### Data for the task

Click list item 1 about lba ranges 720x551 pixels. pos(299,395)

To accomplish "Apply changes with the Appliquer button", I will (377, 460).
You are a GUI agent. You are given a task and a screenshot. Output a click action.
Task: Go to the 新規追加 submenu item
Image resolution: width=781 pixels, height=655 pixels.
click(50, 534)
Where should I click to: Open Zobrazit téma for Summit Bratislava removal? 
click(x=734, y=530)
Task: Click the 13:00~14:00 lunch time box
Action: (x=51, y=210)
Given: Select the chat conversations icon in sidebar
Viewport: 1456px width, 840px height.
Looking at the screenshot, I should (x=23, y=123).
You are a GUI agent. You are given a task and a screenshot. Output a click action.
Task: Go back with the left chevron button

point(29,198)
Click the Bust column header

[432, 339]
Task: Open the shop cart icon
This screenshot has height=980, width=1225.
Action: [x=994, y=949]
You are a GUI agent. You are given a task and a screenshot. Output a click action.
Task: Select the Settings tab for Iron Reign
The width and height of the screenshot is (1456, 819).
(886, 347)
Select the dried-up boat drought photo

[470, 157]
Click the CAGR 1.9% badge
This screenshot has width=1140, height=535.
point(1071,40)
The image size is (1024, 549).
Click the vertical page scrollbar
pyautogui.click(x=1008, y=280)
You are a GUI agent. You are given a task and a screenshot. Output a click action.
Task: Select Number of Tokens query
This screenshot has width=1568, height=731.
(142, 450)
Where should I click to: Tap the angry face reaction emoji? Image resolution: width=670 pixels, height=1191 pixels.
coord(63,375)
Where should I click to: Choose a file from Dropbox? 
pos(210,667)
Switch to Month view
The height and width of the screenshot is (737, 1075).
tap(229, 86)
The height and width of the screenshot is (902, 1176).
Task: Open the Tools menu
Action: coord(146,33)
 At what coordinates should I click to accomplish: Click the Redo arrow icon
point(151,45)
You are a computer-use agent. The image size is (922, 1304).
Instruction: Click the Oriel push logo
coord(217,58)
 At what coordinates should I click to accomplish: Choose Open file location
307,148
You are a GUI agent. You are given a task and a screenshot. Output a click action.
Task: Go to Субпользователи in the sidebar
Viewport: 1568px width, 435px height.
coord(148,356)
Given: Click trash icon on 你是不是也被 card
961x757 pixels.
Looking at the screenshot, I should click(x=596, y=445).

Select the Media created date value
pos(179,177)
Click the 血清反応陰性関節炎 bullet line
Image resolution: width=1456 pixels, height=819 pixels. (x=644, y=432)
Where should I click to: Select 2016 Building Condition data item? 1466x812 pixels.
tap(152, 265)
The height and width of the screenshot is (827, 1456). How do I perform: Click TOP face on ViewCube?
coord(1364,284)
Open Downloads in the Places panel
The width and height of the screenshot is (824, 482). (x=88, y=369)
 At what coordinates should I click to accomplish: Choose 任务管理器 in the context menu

### Directive
Arrange every line of the items above as a Markdown table with the columns Row and Text. Number each row and skip blank lines.

### Final answer
| Row | Text |
|---|---|
| 1 | Click list item 1 about lba ranges 720x551 pixels. pos(299,395) |
| 2 | To accomplish "Apply changes with the Appliquer button", I will (377, 460). |
| 3 | You are a GUI agent. You are given a task and a screenshot. Output a click action. |
| 4 | Task: Go to the 新規追加 submenu item |
| 5 | Image resolution: width=781 pixels, height=655 pixels. |
| 6 | click(50, 534) |
| 7 | Where should I click to: Open Zobrazit téma for Summit Bratislava removal?  |
| 8 | click(x=734, y=530) |
| 9 | Task: Click the 13:00~14:00 lunch time box |
| 10 | Action: (x=51, y=210) |
| 11 | Given: Select the chat conversations icon in sidebar |
| 12 | Viewport: 1456px width, 840px height. |
| 13 | Looking at the screenshot, I should (x=23, y=123). |
| 14 | You are a GUI agent. You are given a task and a screenshot. Output a click action. |
| 15 | Task: Go back with the left chevron button |
| 16 | point(29,198) |
| 17 | Click the Bust column header |
| 18 | [432, 339] |
| 19 | Task: Open the shop cart icon |
| 20 | This screenshot has height=980, width=1225. |
| 21 | Action: [x=994, y=949] |
| 22 | You are a GUI agent. You are given a task and a screenshot. Output a click action. |
| 23 | Task: Select the Settings tab for Iron Reign |
| 24 | The width and height of the screenshot is (1456, 819). |
| 25 | (886, 347) |
| 26 | Select the dried-up boat drought photo |
| 27 | [470, 157] |
| 28 | Click the CAGR 1.9% badge |
| 29 | This screenshot has width=1140, height=535. |
| 30 | point(1071,40) |
| 31 | The image size is (1024, 549). |
| 32 | Click the vertical page scrollbar |
| 33 | pyautogui.click(x=1008, y=280) |
| 34 | You are a GUI agent. You are given a task and a screenshot. Output a click action. |
| 35 | Task: Select Number of Tokens query |
| 36 | This screenshot has width=1568, height=731. |
| 37 | (142, 450) |
| 38 | Where should I click to: Tap the angry face reaction emoji? Image resolution: width=670 pixels, height=1191 pixels. |
| 39 | coord(63,375) |
| 40 | Where should I click to: Choose a file from Dropbox?  |
| 41 | pos(210,667) |
| 42 | Switch to Month view |
| 43 | The height and width of the screenshot is (737, 1075). |
| 44 | tap(229, 86) |
| 45 | The height and width of the screenshot is (902, 1176). |
| 46 | Task: Open the Tools menu |
| 47 | Action: coord(146,33) |
| 48 |  At what coordinates should I click to accomplish: Click the Redo arrow icon |
| 49 | point(151,45) |
| 50 | You are a computer-use agent. The image size is (922, 1304). |
| 51 | Instruction: Click the Oriel push logo |
| 52 | coord(217,58) |
| 53 |  At what coordinates should I click to accomplish: Choose Open file location |
| 54 | 307,148 |
| 55 | You are a GUI agent. You are given a task and a screenshot. Output a click action. |
| 56 | Task: Go to Субпользователи in the sidebar |
| 57 | Viewport: 1568px width, 435px height. |
| 58 | coord(148,356) |
| 59 | Given: Click trash icon on 你是不是也被 card |
| 60 | 961x757 pixels. |
| 61 | Looking at the screenshot, I should click(x=596, y=445). |
| 62 | Select the Media created date value |
| 63 | pos(179,177) |
| 64 | Click the 血清反応陰性関節炎 bullet line |
| 65 | Image resolution: width=1456 pixels, height=819 pixels. (x=644, y=432) |
| 66 | Where should I click to: Select 2016 Building Condition data item? 1466x812 pixels. |
| 67 | tap(152, 265) |
| 68 | The height and width of the screenshot is (827, 1456). How do I perform: Click TOP face on ViewCube? |
| 69 | coord(1364,284) |
| 70 | Open Downloads in the Places panel |
| 71 | The width and height of the screenshot is (824, 482). (x=88, y=369) |
| 72 |  At what coordinates should I click to accomplish: Choose 任务管理器 in the context menu |